Stitching the spectrum together with the microscopy cell image does improve the classification accuracy of the machine learning method. Although this was not a significant improvement because of the already high accuracy of the spectrum-only machine learning method, it does indicate a potential in using both spectrum and image for classification. However, the CellProfiler pipeline would be able to serve as another way to predict and classify the confluence of the cell while checking the activity levels of the mitochondria to ensure that the cells within the culture are healthy and alive.

  1. C.

    Suggestions for Future Work

Perhaps it could be future researched to find out if other features indicating the health of the cell can be found so that it would be possible to rely on more than one feature to determine the health of the cells in the cell culture.
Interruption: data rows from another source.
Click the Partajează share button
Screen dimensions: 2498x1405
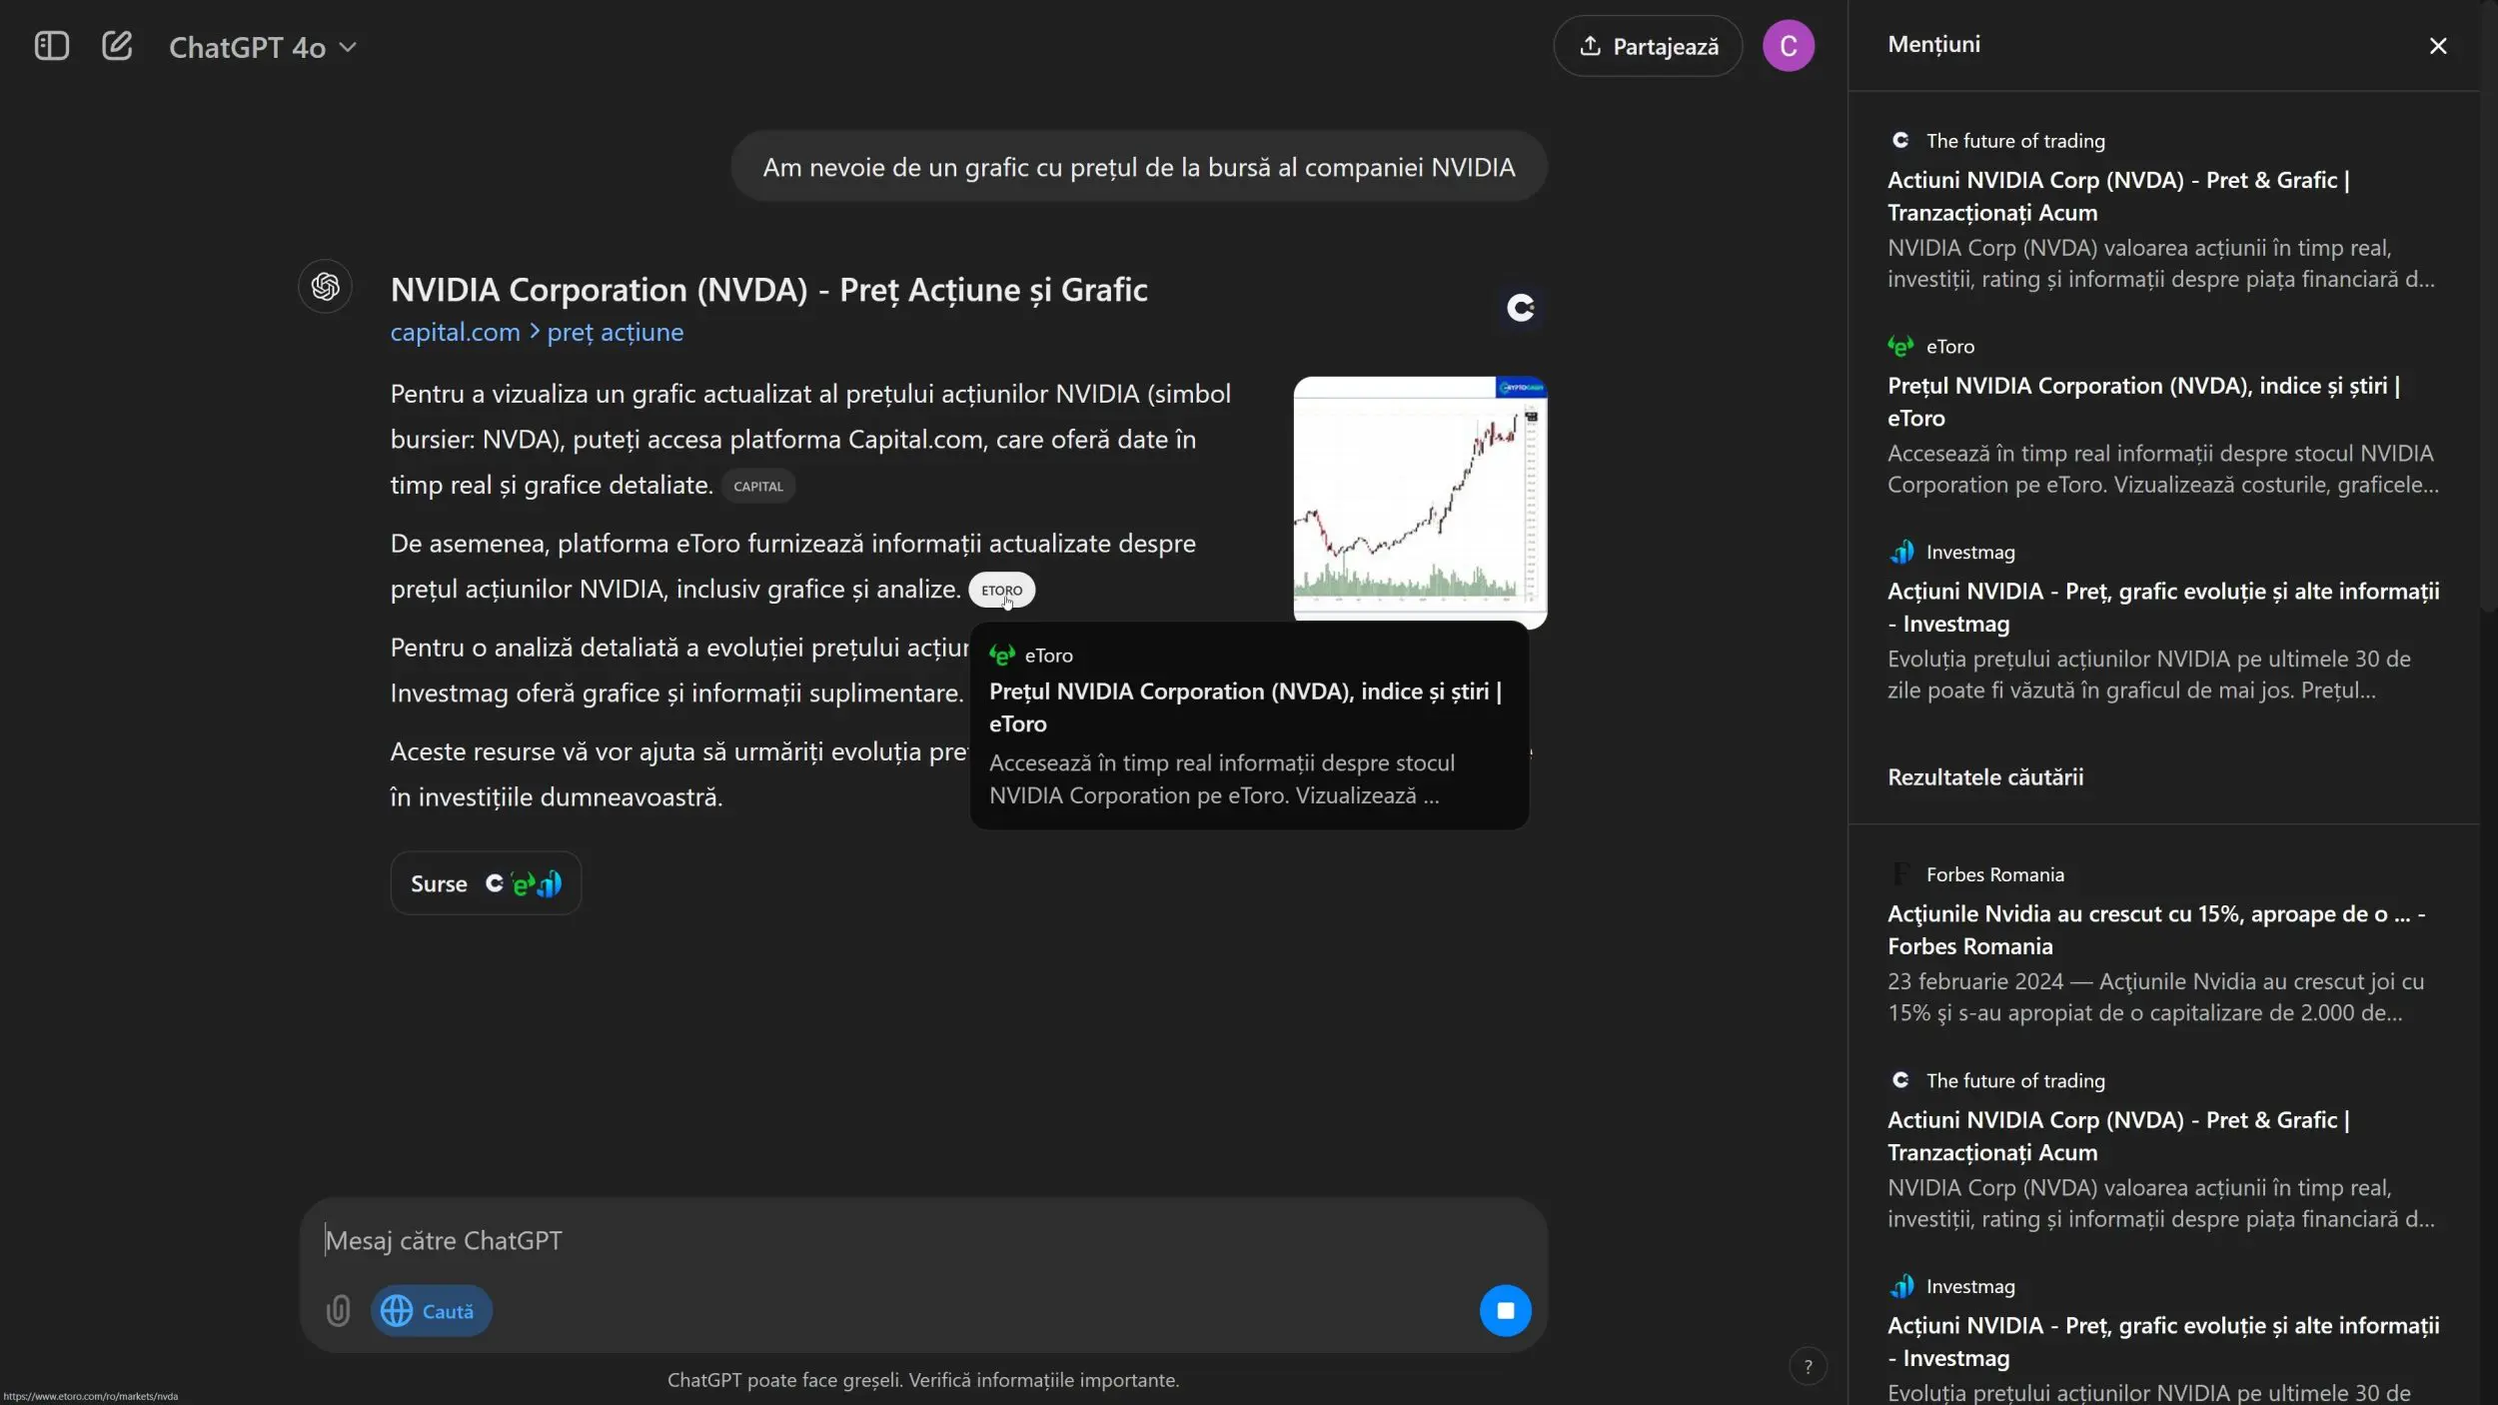pyautogui.click(x=1648, y=46)
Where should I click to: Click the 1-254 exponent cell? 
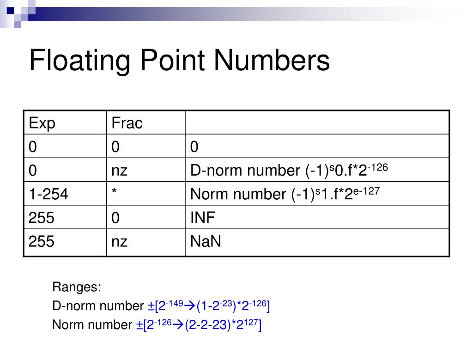(x=65, y=194)
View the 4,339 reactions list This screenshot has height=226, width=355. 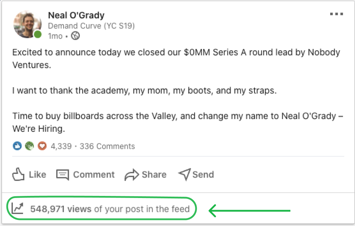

In addition, as it is currently not fully known how fluorescence intensity of a cell’s cytoplasm relates to the health of a cell, it could also be further researched upon in order to give a better understanding and narrowing of the range of values possible for a cell culture to be considered healthy.

Additionally, it is possible that by stitching the graph of the spectrophotometer data and corresponding cell images together in addition to using the average intensity per square pixel of the cell’s cytoplasm in the cell image through the Python code and CellProfiler pipeline, it would be possible to aid in increasing the accuracy of the neural network closer to 100% accuracy. This would be extremely useful in cell manufacturing to give feedback, analyse and predict the confluencies of the cells as well as to aid in suggesting adjustments in the medium to ensure better manufactured cells.

  1. D.

    Contriution to Cell Manufacturing through Machine Learning

Machine Learning is able to classify features without manually extracting them, allowing for a hands-off classification of images, text and sounds. In addition, machine learning allows for extremely complex features to be recognized by the computer models allowing for classification of much higher accuracy than that of their human counterparts.

Cell Manufacturing is made up of many components. These include cell counting and checking if the cells in the cell culture vessel are healthy. These are labour-intensive tasks which generate a lot of data for which labour can be reduced if machine learning was used in cell manufacturing by feeding the Neural Network images of the cells in the cell culture vessel to measure the number of cells and the health of the cells in the cell culture vessel so that proper adjustments to the cell culture vessel can be suggested to improve the health and growth of the cells in the cell culture vessel. In this case, to reduce the manpower and time needed for the monitoring of cells in the cell culture vessels during cell manufacturing, machine learning is essential.